To address these issues, we have developed an optogenetic approach to control the expression of an oncogene in a single cell (Feng et al., 2017), with the goals of: (1) measuring the probability of the malignant transformation of a single cell in a live organism in various backgrounds and (2) tracking and characterizing the development of a tumor from the original cell. In the following we show the synergy between only two factors: the oncogene kRasG12V and a reprogramming factor (Ventx, Nanog, or Oct4) increases the probability of carcinogenesis from a single cell by many orders of magnitude when compared to the expression of either of these genes (or none).

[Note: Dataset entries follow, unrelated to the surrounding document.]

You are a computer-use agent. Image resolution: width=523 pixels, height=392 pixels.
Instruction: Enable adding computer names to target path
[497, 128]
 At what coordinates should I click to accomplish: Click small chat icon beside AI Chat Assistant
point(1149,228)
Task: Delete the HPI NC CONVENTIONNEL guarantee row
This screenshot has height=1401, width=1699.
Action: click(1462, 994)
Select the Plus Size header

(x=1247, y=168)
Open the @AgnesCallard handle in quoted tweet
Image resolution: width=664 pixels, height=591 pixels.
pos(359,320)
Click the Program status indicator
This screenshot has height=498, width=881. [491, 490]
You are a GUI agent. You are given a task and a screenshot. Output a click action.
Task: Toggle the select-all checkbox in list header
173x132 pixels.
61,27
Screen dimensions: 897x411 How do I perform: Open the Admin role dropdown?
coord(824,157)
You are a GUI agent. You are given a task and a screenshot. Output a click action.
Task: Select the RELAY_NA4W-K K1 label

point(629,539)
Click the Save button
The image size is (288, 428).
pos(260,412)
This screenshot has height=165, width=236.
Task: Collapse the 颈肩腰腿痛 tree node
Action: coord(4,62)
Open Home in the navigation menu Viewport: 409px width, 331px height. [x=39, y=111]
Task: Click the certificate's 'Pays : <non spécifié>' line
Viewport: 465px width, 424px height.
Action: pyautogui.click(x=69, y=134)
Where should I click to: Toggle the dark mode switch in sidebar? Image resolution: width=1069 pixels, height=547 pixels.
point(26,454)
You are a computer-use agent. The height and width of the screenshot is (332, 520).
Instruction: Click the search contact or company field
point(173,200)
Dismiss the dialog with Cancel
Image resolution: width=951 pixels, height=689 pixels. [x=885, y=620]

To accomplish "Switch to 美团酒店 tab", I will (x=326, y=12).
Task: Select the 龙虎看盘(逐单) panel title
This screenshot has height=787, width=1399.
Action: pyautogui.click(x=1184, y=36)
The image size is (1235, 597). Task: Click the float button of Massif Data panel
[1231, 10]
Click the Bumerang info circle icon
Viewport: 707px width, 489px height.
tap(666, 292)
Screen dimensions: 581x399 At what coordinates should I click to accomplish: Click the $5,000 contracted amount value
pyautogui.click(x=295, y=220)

Optogenetics approaches allow for the photocontrol and monitoring of the activity of biomolecules in vivo. The approach we developed uses a photoactivable analog of tamoxifen (caged cyclofen [cCYC]) to control the activity of proteins fused to the ERT-receptor (Sinha et al., 2010; Zhang et al., 2018) (a modified estrogen binding domain; Feil et al., 1996; Figure 1A). These protein constructs are sequestered by cytoplasmic chaperones. Once cCYC is uncaged by light (with one-photon illumination at ~375 nm or two-photon at ~750 nm), cyclofen (CYC) is released (Sinha et al., 2010). It binds to the ERT-receptor and releases the fused protein (e.g. a Cre-ERT recombinase) from its complex with cytoplasmic chaperones (Zhang et al., 2018; Figure 1A).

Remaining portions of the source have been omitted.